### Information provided
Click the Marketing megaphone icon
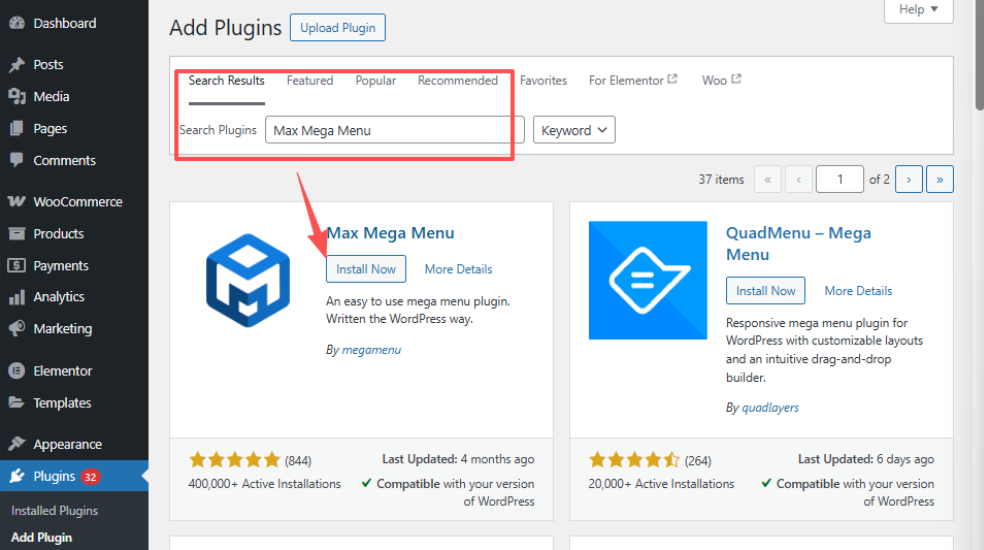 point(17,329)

---

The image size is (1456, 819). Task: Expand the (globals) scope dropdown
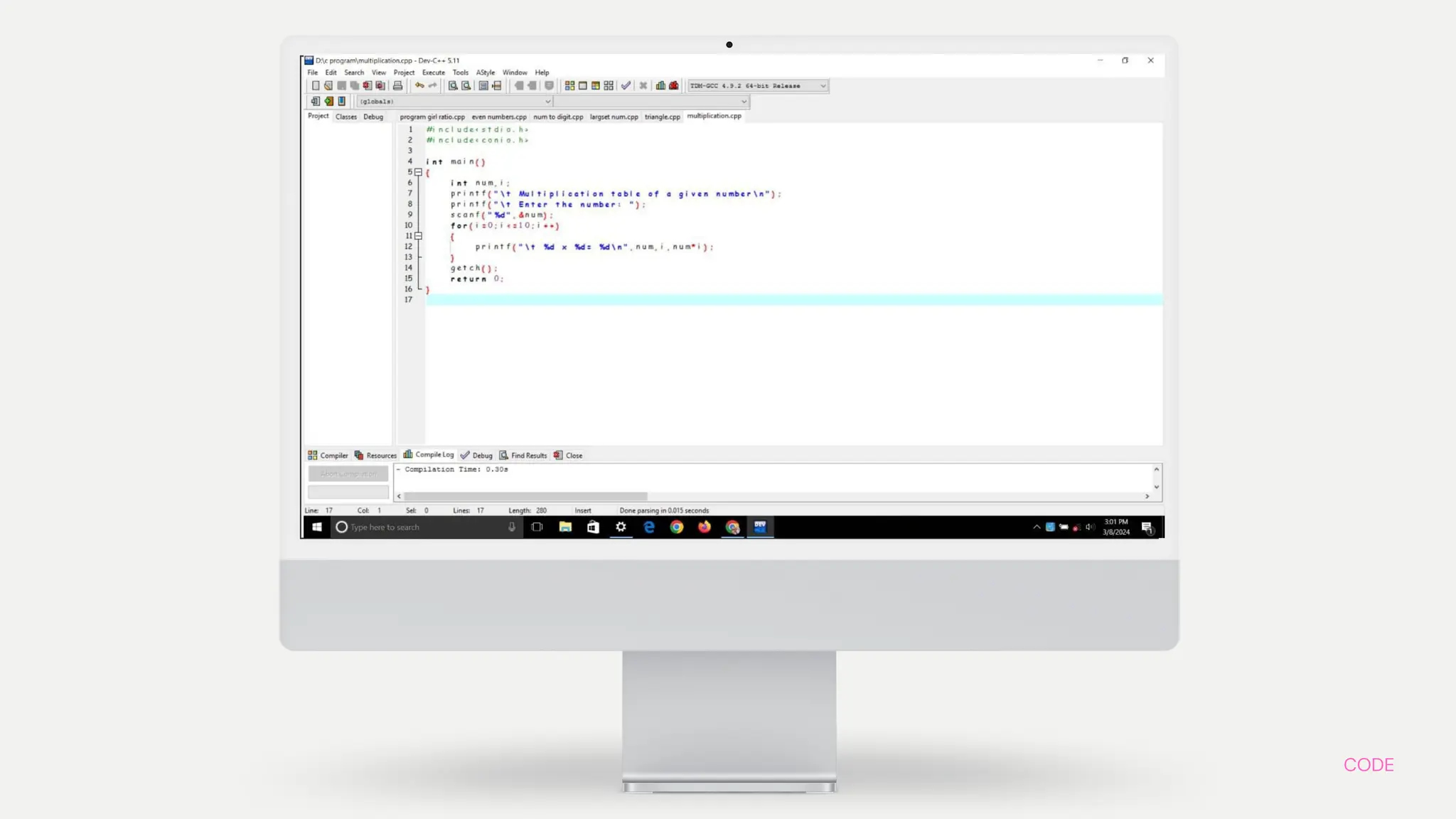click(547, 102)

==

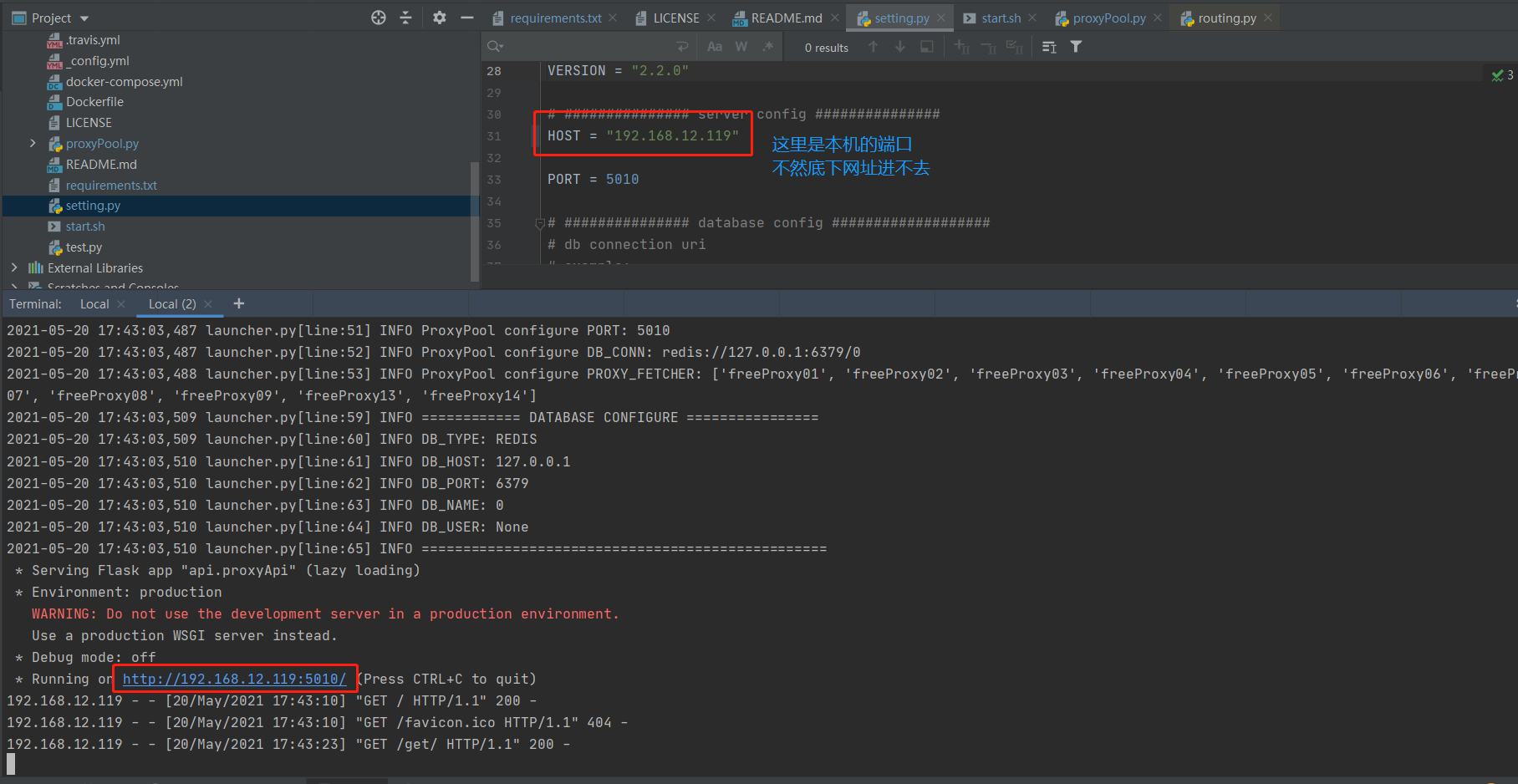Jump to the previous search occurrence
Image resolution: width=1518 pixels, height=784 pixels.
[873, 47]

### Set problem
Copy out everything from the line containing "The image size" down to the line containing "click(547, 102)", with both of those lines included. Leave the pictures out.

### Answer to this task
The image size is (1456, 819). Task: Expand the (globals) scope dropdown
click(547, 102)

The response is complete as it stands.